Abu Dhabi Rehab Caters to Alcoholic Expats
Alcoholics Anonymous Arabia has chalked up a 700% increase in attendance since the first few meetings in the 90s.
“Boozy brunches and binge drinking are the order of the day” among expatriates working in the United Arab Emirates. Reporting from Dubai, the U.A.E’s capitol city, staff reporter Michelle Sutton of Gulf News revealed yesterday that “the problem has assumed such epidemic proportions that authorities are considering offering alcohol rehab services to expatriates." It’s the first time this service has been offered to residents, regardless of nationality. Alcoholics who come to the U.A.E. with the expectation that booze will be hard to find are—depending on their plans—either disappointed or elated to discover that the liquor keeps flowing. In many cases, say counselors, people are forced to give up their jobs and return to their home country in order to find treatment.

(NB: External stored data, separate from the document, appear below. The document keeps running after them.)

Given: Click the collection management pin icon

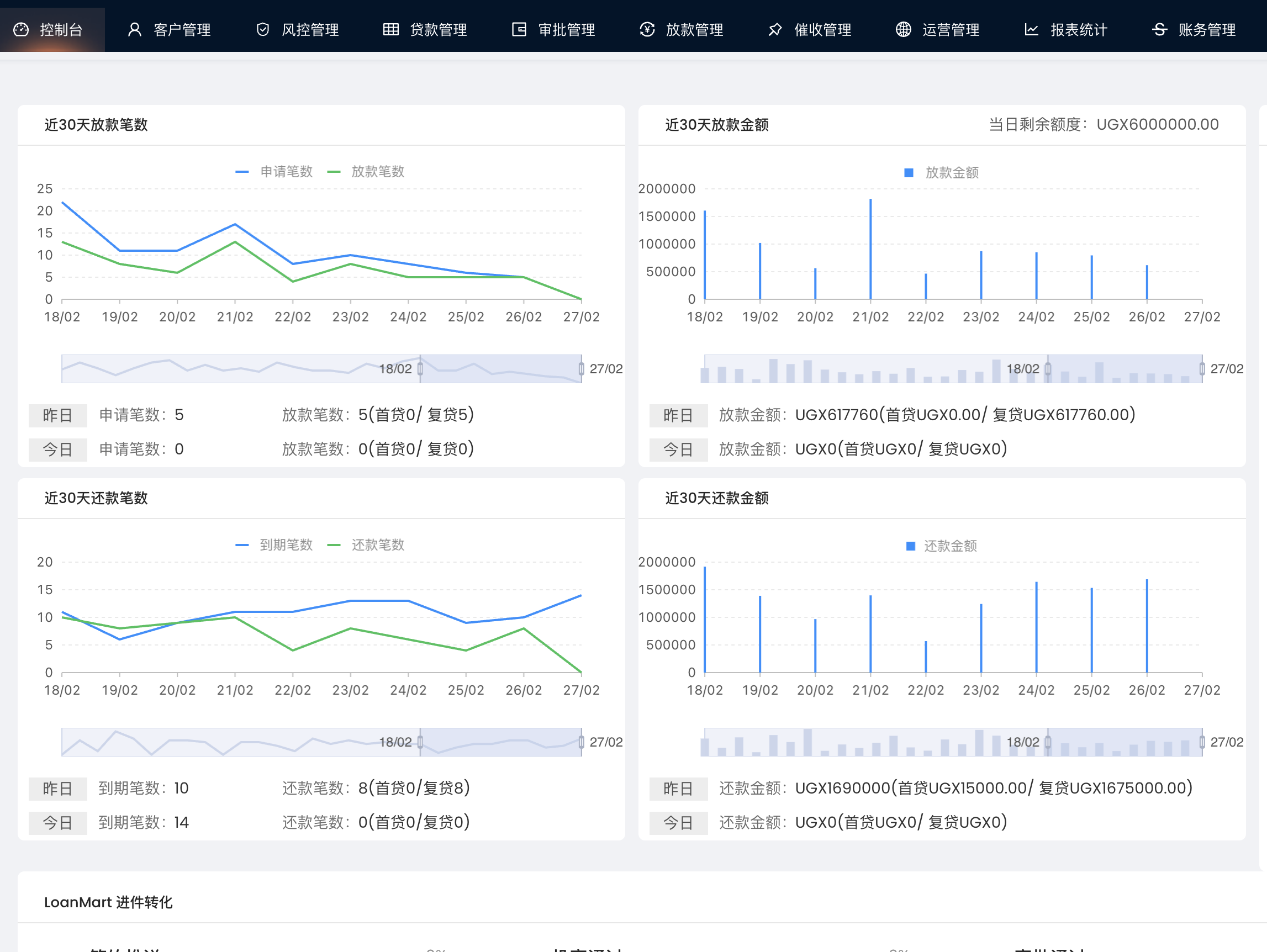Looking at the screenshot, I should tap(775, 29).
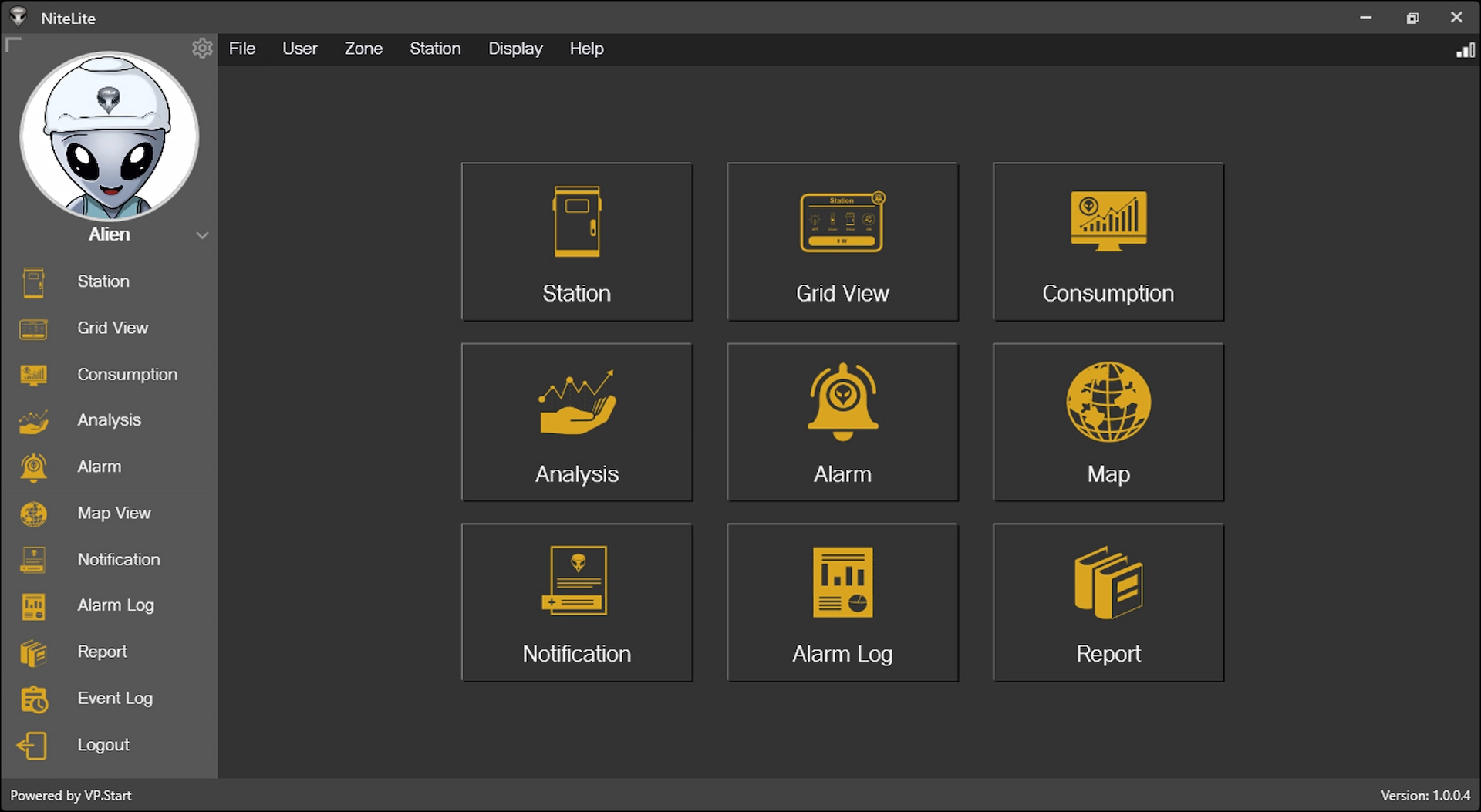1481x812 pixels.
Task: Select the Station icon in the sidebar
Action: [x=34, y=281]
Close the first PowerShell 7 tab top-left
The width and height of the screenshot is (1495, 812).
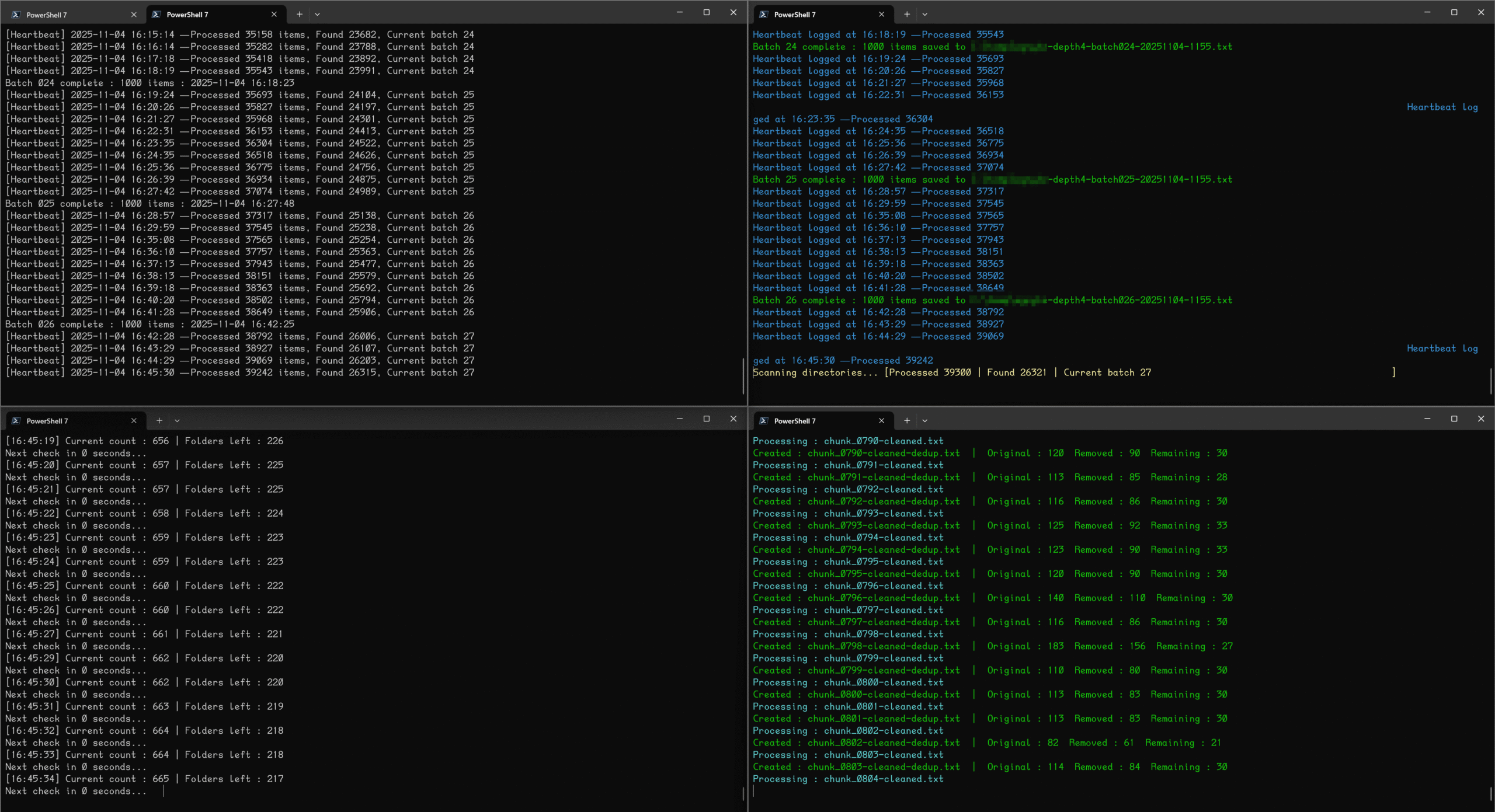point(134,15)
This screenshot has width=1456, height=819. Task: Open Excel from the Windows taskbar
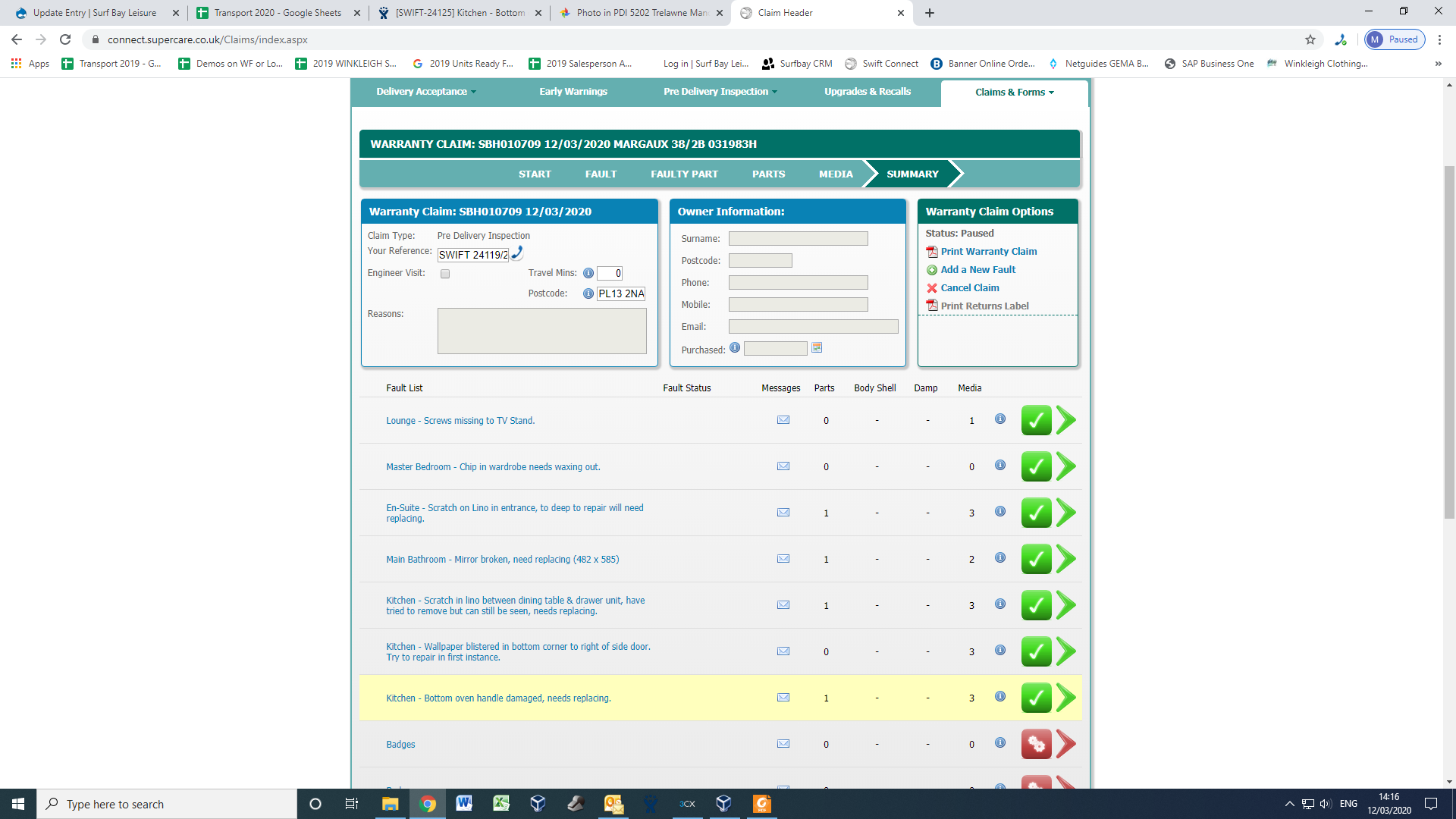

Is this just a case of Muslim officials in the U.A.E. making a big deal about a little booze, or is there a trend here? Research firm Euromonitor reports a stunning 30% rise in U.A.E. alcohol consumption in the past five years. A National Rehabilitation Centre (N.R.C) report said that more than 5% of the total deaths in the U.A.E. were attributable to alcohol and other drugs. And all this in a Muslim country where the consumption of alcohol is forbidden for Muslims and rigidly regulated for everyone else. Nonetheless, Alcoholics Anonymous Arabia is said to have chalked up an astronomical 700% increase in attendance since the first few meetings in the 90s. This is not your mother’s Abu Dhabi anymore.
The N.R.C. plans to offer treatment for expats, with clinics, counseling, and after-care services in a region where, traditionally, there has been no treatment available beyond A.A. Gulf News describes an “expat social scene saturated with alcohol…. A number of Dubai residents are drowning in booze, unable to keep their heads above the surface.”